SELECTED EXCERPT —
** Begin **

In this window, you can edit the quantification of morphological parameters by selecting the type of normalization and background subtraction. Users can also edit the graph shown by changing Pixel size/Scaler, Dimensionality, Plot type and Colormap with the options of removing groups, addition of legend or removal or raw data points on the graph. To view changes, click on Apply Settings after making the desired changes to options shown. Compute statistics shows P-values obtained from T-test, with the option of saving the p-values in a excel sheet. Users can also choose to save all resulting quantification values with the Save Data as xlsx button at the bottom. Square buttons at the top of the window can also be used to adjust the resulting graph with default options provided by matplotlib.

  • Fluorescence quantification: Quantification of fluorescence in the chosen channel with respect to space with the selection of Antero-Posterior profile, Left-Right profile, Radial profile, Angular profile or simply with the average fluorescence intensity. Compute graph will display one such panel shown below:

APprofile

Users can choose to adjust method of quantification by changing Background subtraction type, Y axis normalization or selection of X axis normalization. If a spatial profile was chosen, the orientation of the profile can be signal-based. Users can similarly edit the colours of the graph with the Colormap, edit the X and Y axis labels, choose not to plot unwanted groups, include legends or remove raw data points from the graph shown. After altering the options, click on `Apply Settings` to view the changes. Default options of graphs by matplotib can also be changed with the square buttons at the top of the window.

** End **

GIVEN DATA —

** Begin **

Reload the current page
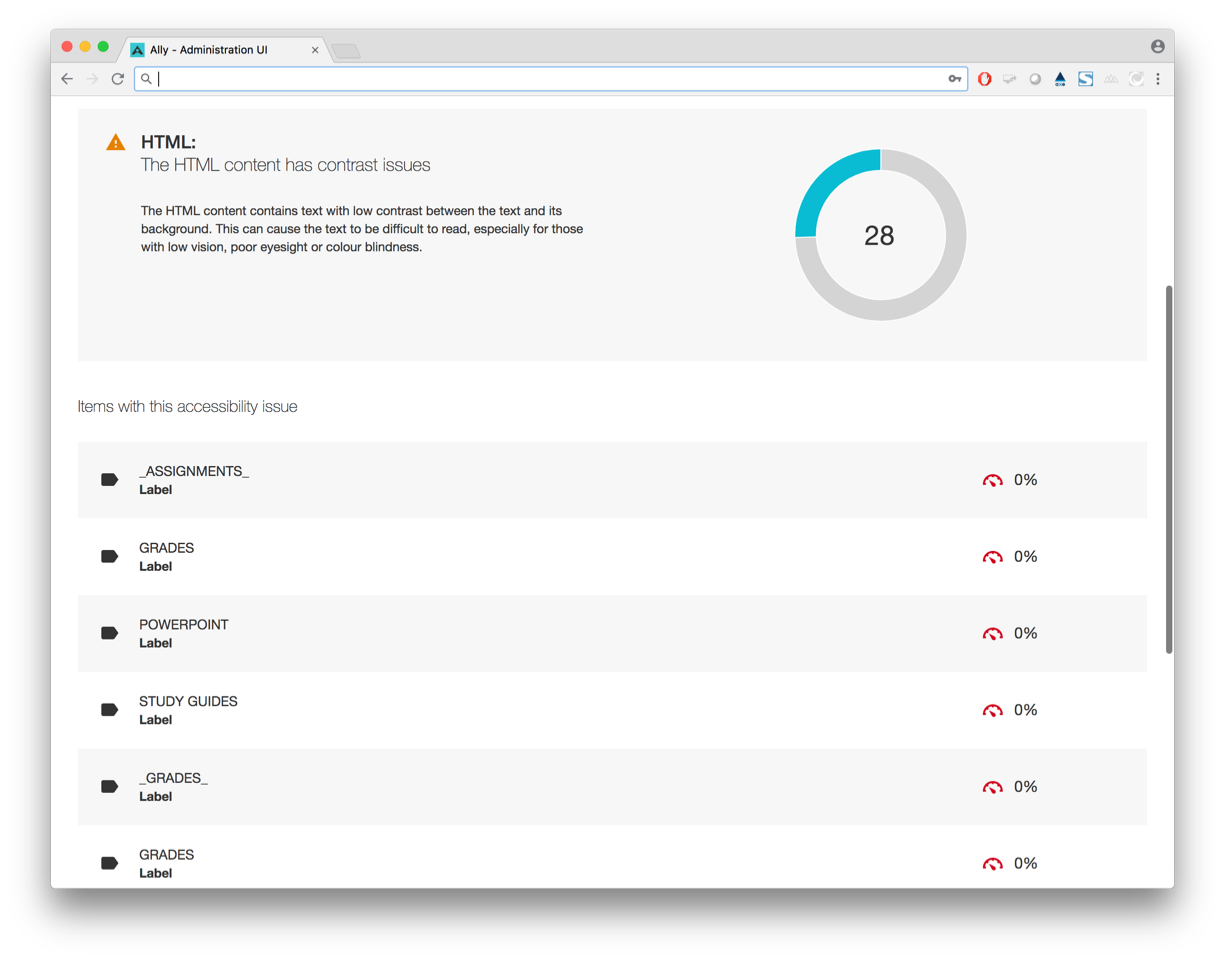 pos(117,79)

** End **
** Begin **

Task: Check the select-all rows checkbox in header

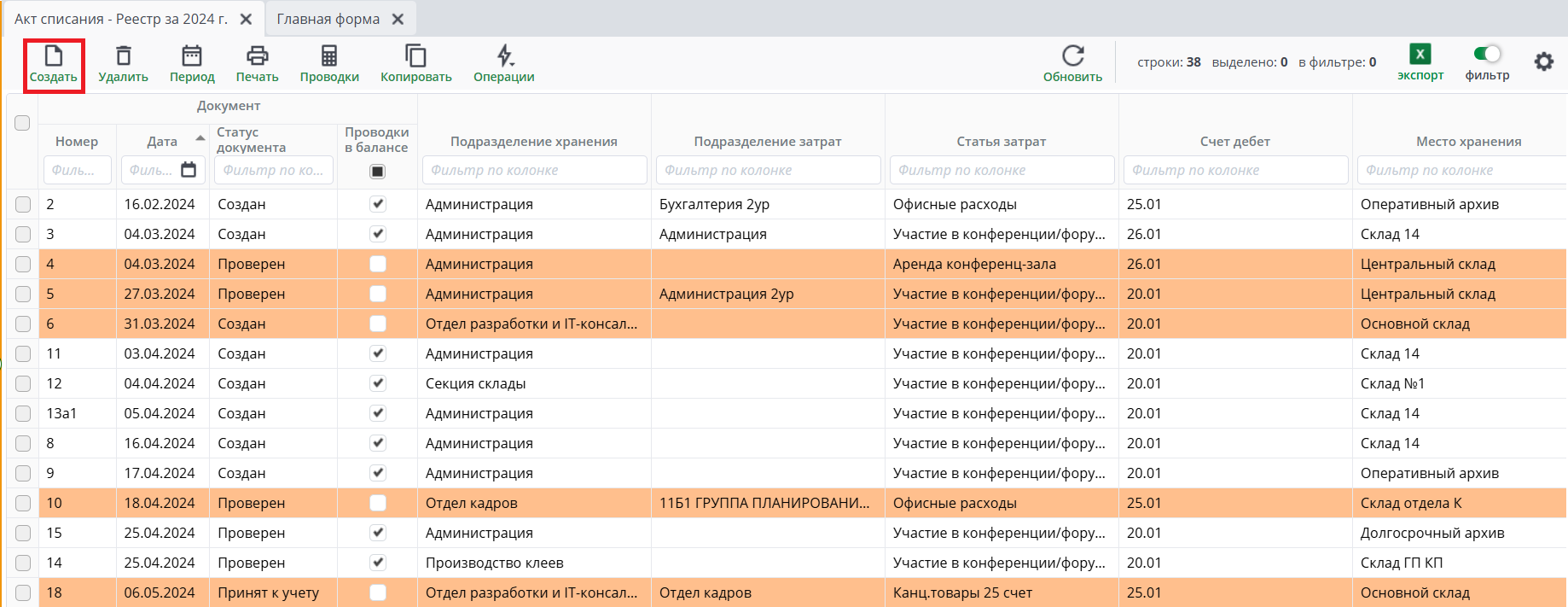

** End **

THE TASKS —
1. Using the quantification excerpt, answer these:
(a) What test produces the P-values shown by Compute statistics?
(b) Which button saves all resulting quantification values?
(c) Which spatial profiles can be chosen for fluorescence quantification?
2. Extend the quantification excerpt past its last sentence.

RESPONSES TO THE TASKS —
1.
(a) A T-test.
(b) The Save Data as xlsx button at the bottom of the window.
(c) Antero-Posterior, Left-Right, Radial, and Angular profiles.

2.
Supplementary information

Each subfolder containing the final masks also contains a segmentation_params.csv file generated during mask generation with the following information selected during creation of binary masks:

  • filename
  • chosen_mask: classifier (c), watershed (w), manual (m), ignore (i)
  • down_shape
  • thinning
  • smoothing

All morphological properties of organoids are computed when required and saved as ..._morpho_params.json into the same subfolder as the final masks (result_segmentation)

These include:

  • 'input_file'
  • 'mask_file'
  • 'centroid'
  • 'slice'
  • 'area'
  • 'eccentricity' (perfect circle:0, elongated ellipse:~1)
  • 'major_axis_length'
  • 'minor_axis_length'
  • 'equivalent_diameter'
  • 'perimeter'
  • 'anchor_points_midline'
  • 'N_points_midline'
  • 'x_tup'
  • 'y_tup'
  • 'midline'
  • 'tangent'
  • 'meshgrid_width'
  • 'meshgrid'

The _morpho_straight_params.json is computed when required and saved into the same subfolder as the final masks (result_segmentation). It contains the following infomation:

  • area
  • eccentricity
  • major_axis_length
  • minor_axis_length
  • equivalent_diameter
  • perimeter
  • euler_number
  • extent
  • orientation
  • locoefa_coeff (indication of complexity of shape)

The average fluorescence intensities, and those along the Antero-Posterior, Left-Right, Radial and Angular profile of organoids are computed when required and saved as ..._fluo_intensity.json into the same subfolder as the final masks (result_segmentation).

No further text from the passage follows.